Moreover, vWM research (and related research into visual imagery) provides a window on what we cognition scientists arguably find the most exciting: As purely “mental” representations, somehow activated and manipulated “on line,” visual memoranda provide the epitome of a rich and dynamic internal, cognitive world. As a memory of the present, one could argue that the content of vWM reflects what is currently in the mind's eye, either sampled from the external environment, maintained for later use, imagined, or retrieved from long-term memory.

Finally, in an increasingly more visually driven world, it is important to fully understand our visual capacities, in order to optimally design the visual environment.

Perhaps not surprisingly then, the past two decades have witnessed an extensive growth of vWM studies, as is shown in , with currently over 200 publications a year with visual working memory or visual short-term memory mentioned in title or abstract (source: Pubmed.gov, September 1, 2020). These publications contain lively debates about the function, content, control, and capacity of visual working memory, as well as its underlying neural architecture. Research on vWM has clearly crossed the borders between different disciplines, attracting researchers from a wide variety of backgrounds, including perception, attention, consciousness, action and memory. Though perhaps too early to tell, the same graph also suggests that the growth has been slowing over the most recent years, which is a sign of a maturing field, but probably also a field that is at a crossroads, looking for new directions. It is this mix of excitement and the sense of a field at a crossroads that inspired us to compile this special issue, which contains a selection of what may be best described as opinionated reviews and experimental explorations on where the field is and where it is or ought to be going. This selection grew out of a workshop on the same topic held at the Royal Dutch Academy of Sciences (KNAW) in Amsterdam, June 27–28, 2020, in which a superb range of experts on vWM came together.

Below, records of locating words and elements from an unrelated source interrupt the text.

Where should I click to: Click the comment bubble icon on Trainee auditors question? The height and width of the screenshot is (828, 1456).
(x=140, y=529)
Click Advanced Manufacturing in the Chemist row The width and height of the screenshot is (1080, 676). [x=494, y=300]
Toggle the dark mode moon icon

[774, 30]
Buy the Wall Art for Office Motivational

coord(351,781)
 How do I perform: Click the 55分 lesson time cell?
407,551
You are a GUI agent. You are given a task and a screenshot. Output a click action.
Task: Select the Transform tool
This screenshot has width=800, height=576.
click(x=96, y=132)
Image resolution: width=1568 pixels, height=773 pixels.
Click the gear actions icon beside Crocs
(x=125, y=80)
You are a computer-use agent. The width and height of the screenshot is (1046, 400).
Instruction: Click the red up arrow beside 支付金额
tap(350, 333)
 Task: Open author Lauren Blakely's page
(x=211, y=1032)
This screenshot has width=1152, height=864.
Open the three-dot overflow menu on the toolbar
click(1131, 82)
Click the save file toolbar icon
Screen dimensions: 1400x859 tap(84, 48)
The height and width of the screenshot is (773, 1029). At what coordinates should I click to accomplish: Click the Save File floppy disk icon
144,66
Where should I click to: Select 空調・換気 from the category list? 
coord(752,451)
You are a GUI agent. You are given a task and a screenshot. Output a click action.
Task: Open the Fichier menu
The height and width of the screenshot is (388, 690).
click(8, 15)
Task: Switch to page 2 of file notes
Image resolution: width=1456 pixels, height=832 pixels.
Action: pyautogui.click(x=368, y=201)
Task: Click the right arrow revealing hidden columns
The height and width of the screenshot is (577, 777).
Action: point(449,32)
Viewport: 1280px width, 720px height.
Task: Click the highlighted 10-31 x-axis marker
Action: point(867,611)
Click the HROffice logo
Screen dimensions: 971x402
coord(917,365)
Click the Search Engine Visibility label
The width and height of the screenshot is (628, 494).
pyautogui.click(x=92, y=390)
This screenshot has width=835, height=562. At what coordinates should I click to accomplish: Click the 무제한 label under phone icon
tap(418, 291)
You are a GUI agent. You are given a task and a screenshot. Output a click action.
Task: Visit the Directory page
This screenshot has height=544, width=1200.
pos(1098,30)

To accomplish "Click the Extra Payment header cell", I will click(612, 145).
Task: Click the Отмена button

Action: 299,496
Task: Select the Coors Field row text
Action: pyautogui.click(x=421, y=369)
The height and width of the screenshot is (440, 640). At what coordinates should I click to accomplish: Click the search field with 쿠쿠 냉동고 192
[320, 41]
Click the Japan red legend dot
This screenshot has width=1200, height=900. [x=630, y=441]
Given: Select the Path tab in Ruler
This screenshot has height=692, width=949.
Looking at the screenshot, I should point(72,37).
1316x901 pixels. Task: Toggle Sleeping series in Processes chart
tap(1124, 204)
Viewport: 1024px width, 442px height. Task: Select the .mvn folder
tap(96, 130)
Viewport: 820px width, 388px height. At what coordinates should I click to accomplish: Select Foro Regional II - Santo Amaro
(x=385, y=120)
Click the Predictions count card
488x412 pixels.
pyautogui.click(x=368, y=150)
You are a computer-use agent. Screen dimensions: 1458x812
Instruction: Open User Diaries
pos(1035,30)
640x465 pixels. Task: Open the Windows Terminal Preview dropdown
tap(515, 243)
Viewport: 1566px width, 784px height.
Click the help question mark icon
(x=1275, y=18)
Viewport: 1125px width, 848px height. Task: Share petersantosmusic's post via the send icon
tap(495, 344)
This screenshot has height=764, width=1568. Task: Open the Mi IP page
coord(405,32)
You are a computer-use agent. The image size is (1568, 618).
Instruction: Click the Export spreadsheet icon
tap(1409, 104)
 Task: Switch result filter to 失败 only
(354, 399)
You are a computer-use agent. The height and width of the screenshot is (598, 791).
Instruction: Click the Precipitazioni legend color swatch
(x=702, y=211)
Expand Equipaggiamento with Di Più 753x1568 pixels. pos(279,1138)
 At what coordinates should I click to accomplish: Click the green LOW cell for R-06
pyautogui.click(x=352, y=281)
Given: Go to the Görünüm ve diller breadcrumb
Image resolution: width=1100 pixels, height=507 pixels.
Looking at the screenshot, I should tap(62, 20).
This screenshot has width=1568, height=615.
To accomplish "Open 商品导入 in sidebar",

Figure 1. Number of publications per year as indexed in Pubmed with either “visual working memory” or “visual short-term memory” in the title or abstract. Source: Pubmed.gov (September 1, 2020).

Figure 1. Number of publications per year as indexed in Pubmed with either “visual working memory” or “visual short-term memory” in the title or abstract. Source: Pubmed.gov (September 1, 2020).

And the contributions do reveal a number of clear trends, as well as a number of central current issues that still await resolution. Here we point these out and, where opportune, briefly add our own take on it.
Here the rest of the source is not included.